:: PROVIDED INFORMATION

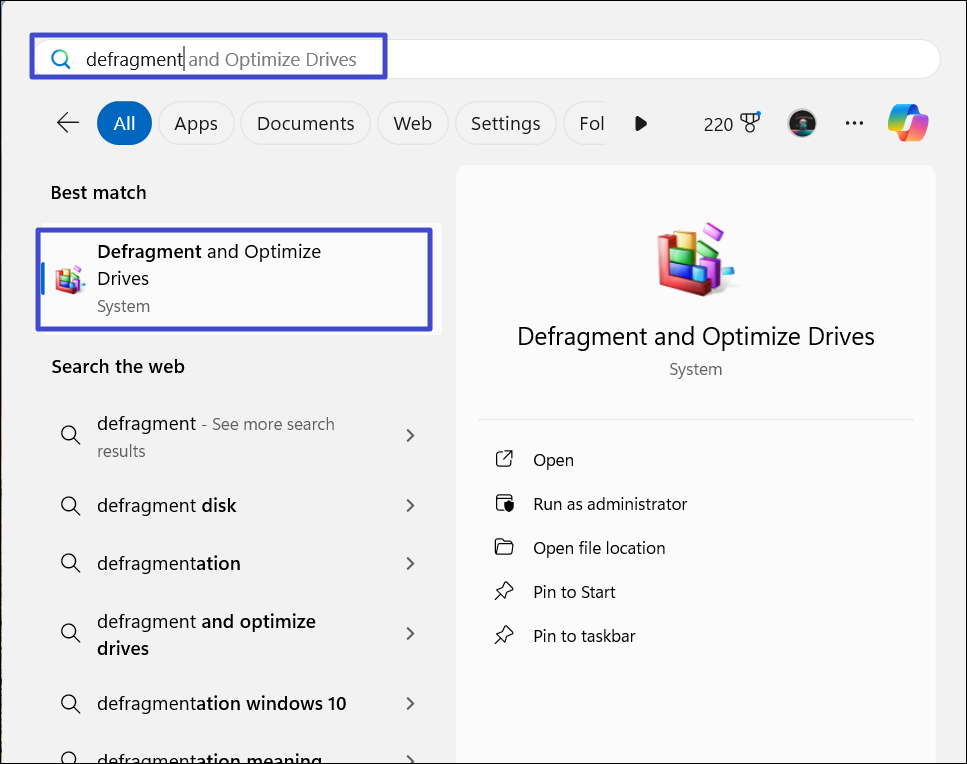967x764 pixels.
Task: Select the Web filter tab
Action: click(412, 123)
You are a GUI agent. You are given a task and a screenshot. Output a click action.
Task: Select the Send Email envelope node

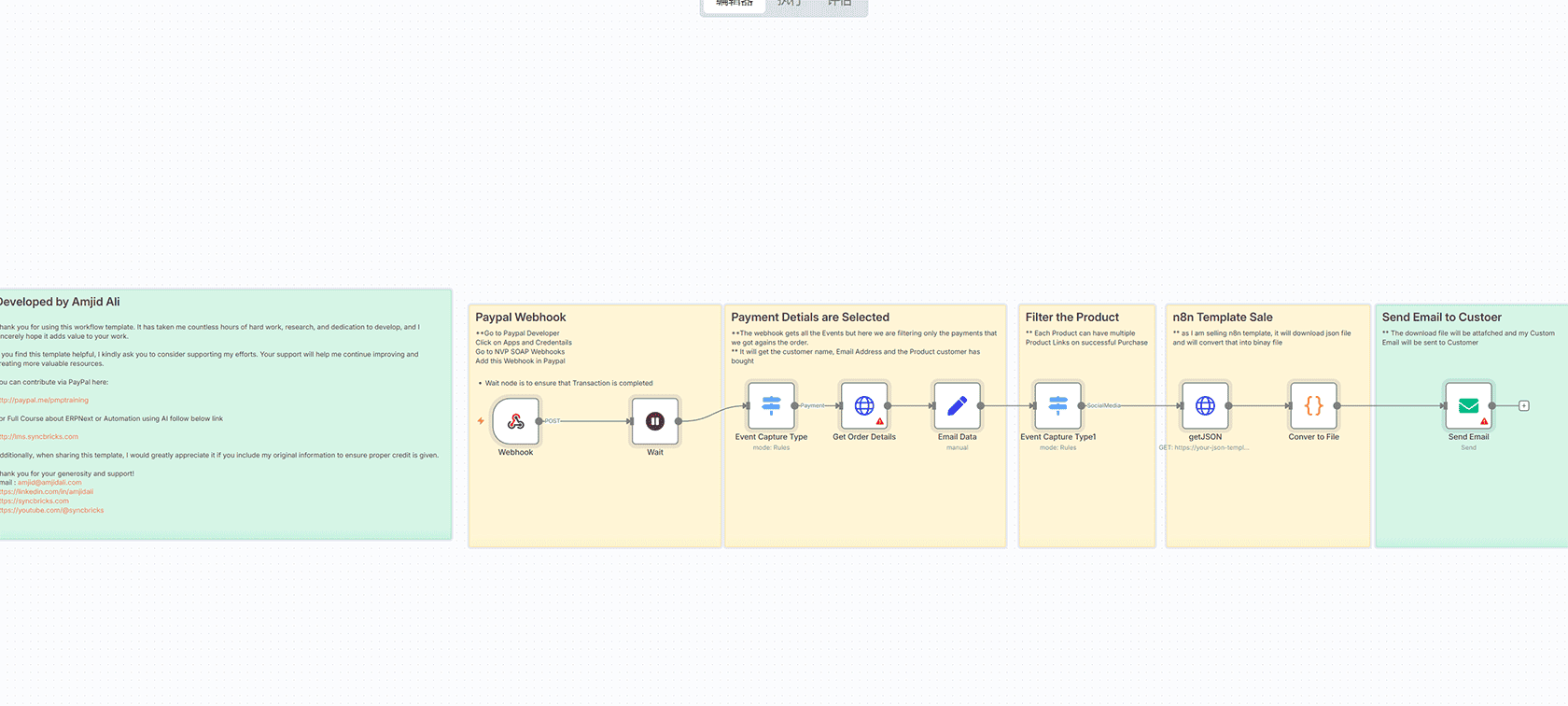[1467, 405]
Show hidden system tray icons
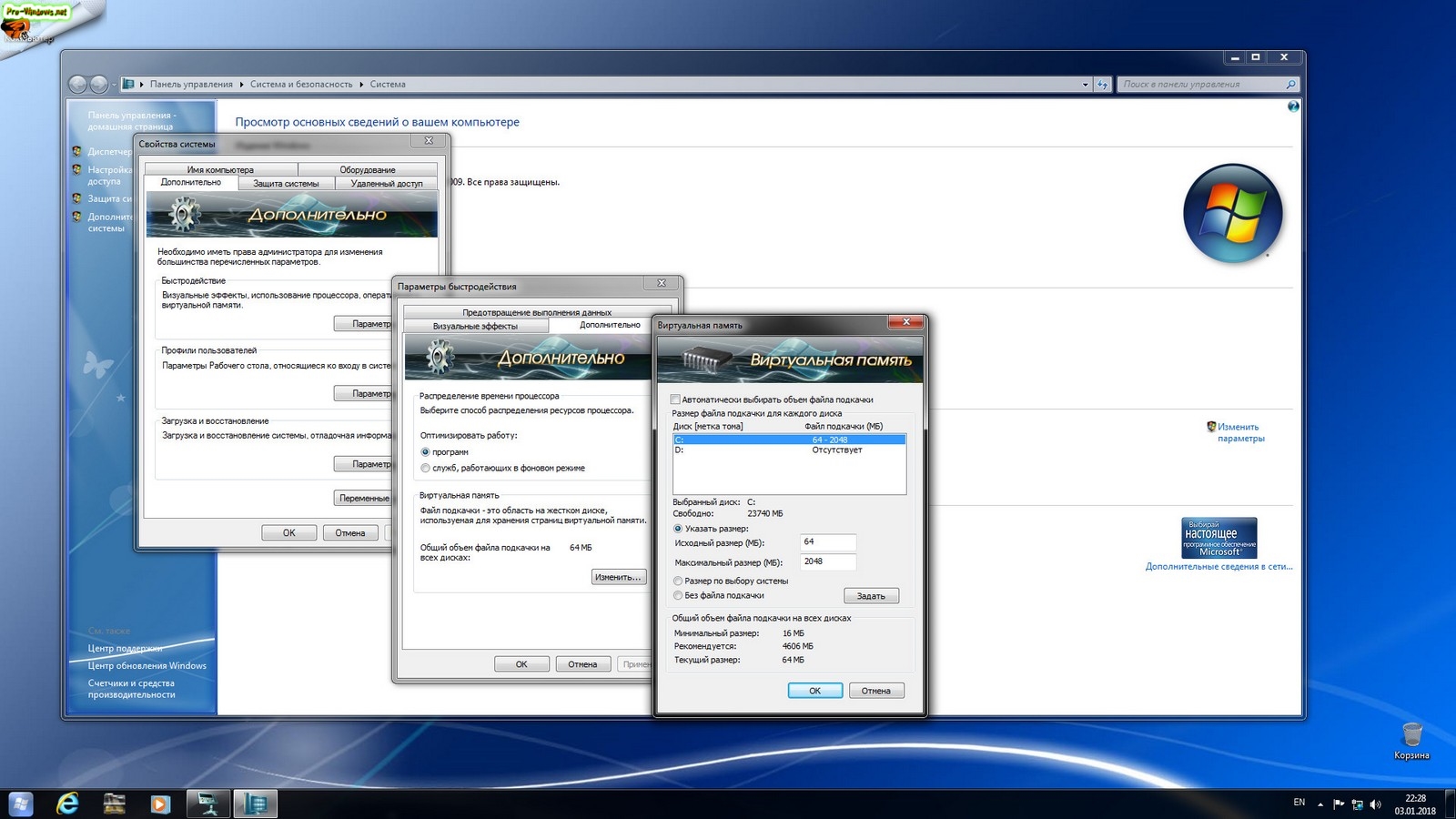The height and width of the screenshot is (819, 1456). (1320, 804)
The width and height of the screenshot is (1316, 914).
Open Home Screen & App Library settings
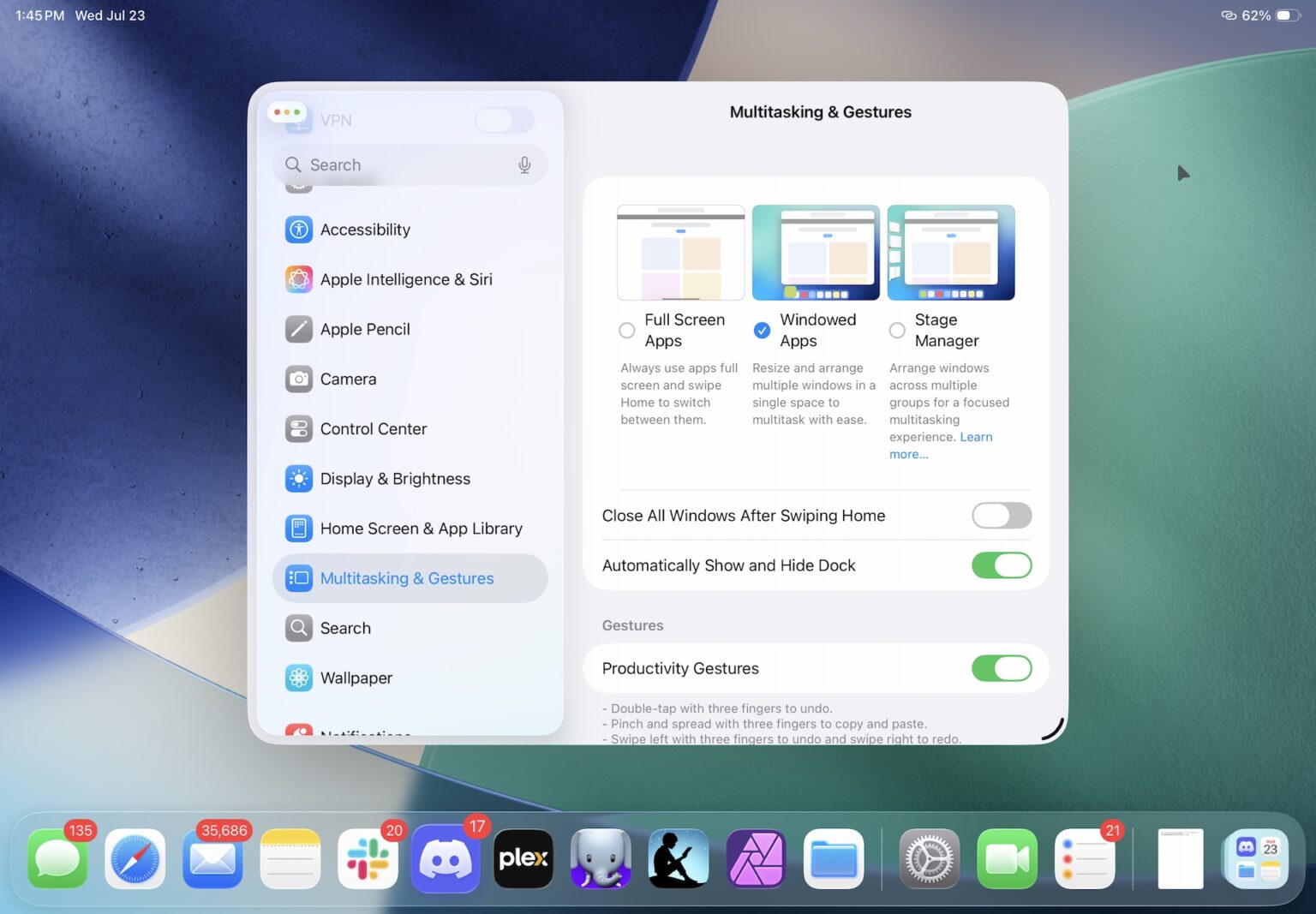tap(421, 529)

::::

## AIM OF THE EXERCISE
The line that contains "Task: Select the Send Email envelope node" begins the range and the last line of the entries ends it; print that range exactly, without pictures.

## REPLY
Task: Select the Send Email envelope node

[1467, 405]
Show hidden system tray icons
The height and width of the screenshot is (819, 1456). (1320, 804)
The width and height of the screenshot is (1316, 914).
Open Home Screen & App Library settings
tap(421, 529)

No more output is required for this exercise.